— PROVIDED PASSAGE —

Humans
- L. Ann Wheeler (author, artist)
- Elæ Moss (artist)
ISBN
978-1-946031-26-6
LCCN
2018948569
Page count
124
Keywords
Nonfiction, Poetry, Graphic Novel, Art, Visual Poetry, Children, Women, Mothers, Maps, Digital Media, Digital, Collage, Archive, History, Place, New York, Coney Island
Publication date
2018
Language(s)
English
Publication media type
Print Document
Artist's Book
Hybrid
Publication series
Unlimited Editions
Abandoners
“L. Ann Wheeler’s powerful debut examines why we leave and what happens to those who stay. This richly layered multi-genre book digs deep into personal and collective histories through archival investigation and imaginative rendering, reanimating their ghostly traces in the light of the present. The collection captures our ruined world with compassion and a collective crying out against loss and exploitation. Its lovingly sutured heart will leave you with the tender fortitude to endure.” — Megan Kaminski
“In this haunting book, Lesley Ann Wheeler searches through a century of Coney Island’s abandoned, collecting a multimedia archive from the annals of history and her imagination. At the heart of the work is a sort of memorial for the city’s tiny ghosts — and an investigation of their pull on her heart. It’s hard to look away.” — Sarah Manguso
“Poetry, prose, documentary, collage — this mesmerizing book puzzles together a tormenting mistake, the peril of its discovery, and public accounts of women out of options. It begins, in a way, in the marsh grass at Coney Island, 1922, and ends at the head of a line of 21st century Kansas City schoolchildren whose teacher leads them, walking backwards. What is being passed to the reader feels obliging, covert, transactional, an ‘identity in an envelope with / the flap tucked in.’ Abandoners is a work of consequence.” — Brian Blanchfield
Abandoners is part non-fiction, part poetry, and part graphic novel and exists at the intersection of women’s lives in transition, and the relentless fantasy of Coney Island. It’s framed by the story of a woman who abandoned her baby in Coney Island Creek in 1922, and the re-telling and re-casting of her story in a way that lifts it out of the archives and makes her human.

— GIVEN INFORMATION —

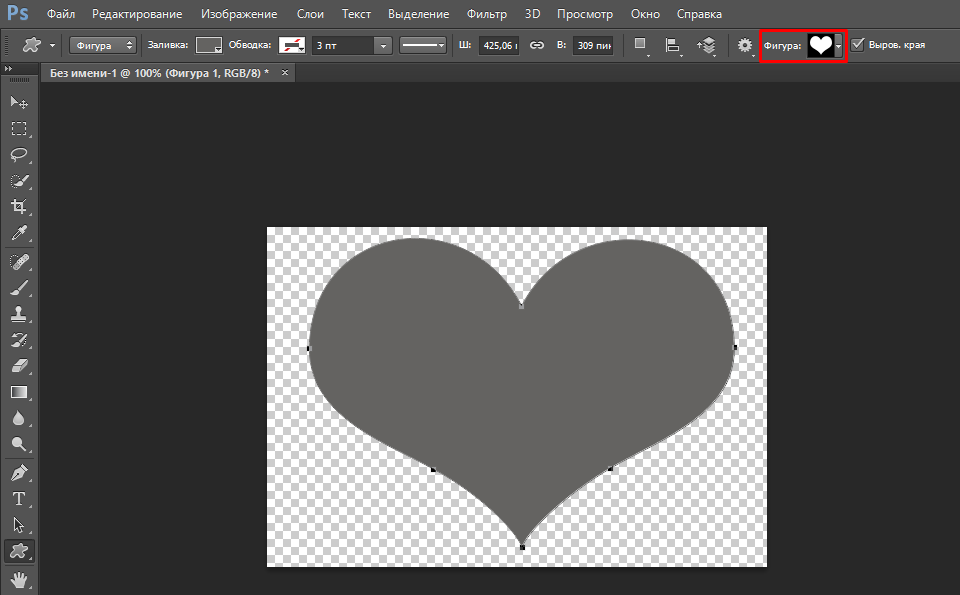The width and height of the screenshot is (960, 595).
Task: Toggle the 'Выров. края' checkbox
Action: [857, 45]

— TO-DO LIST —
1. In the Abandoners book page, in what year did the woman at the center of the book abandon her baby in Coney Island Creek?
2. Carry on the Abandoners book page from its last sentence.

— OUTPUTS —
1. 1922

2.
About the Contributor(s)
L. Ann Wheeler is a writer, artist, and teacher in Los Angeles. She holds degrees in creative writing from the Pratt Institute and the Iowa Writers' Workshop. Her poetry and prose has appeared in Omniverse, Bone Bouquet, Entropy, ILK, among others. She's taught elementary school on Coney Island, college writing in Iowa, Missouri, and Kansas, and high school in California. Abandoners is her first book.
Elæ Moss is a multimodal artist-researcher, curator, designer, and educator. Seeking Speculative Solidarities, they employ analog and digital media to investigate human, institutional and ecological systems and to iterate open source strategies for ecological and social change. Recent projects have shown at La Mama Galleria, EFA Project Space, STWST/Ars Electronica, Usdan Gallery, Judson Church, the Segal Center, SOHO20, Dixon Place, and the Exponential Festival, among others. Select publications include Big Echo, Tagvverk, Vestiges, Matters of Feminist Practice, The Transgender Narratives Anthology, Choice Words: Writers on Abortion, The Brooklyn Poets Anthology, and Resist Much, Obey Little: Inaugural Poems to the Resistance. Books include Ground, Blood Altas, Overview Effect, Sweet and Low: Indefinite Singular, Bodies of Work, and The Precarity Bodyhacking Work-Book and Guide. Moss is a Professor at Pratt Institute, and the developer / founder of the Operating System + Liminal Lab. More at: https://onlywhatican.net and http://theoperatingsystem.org.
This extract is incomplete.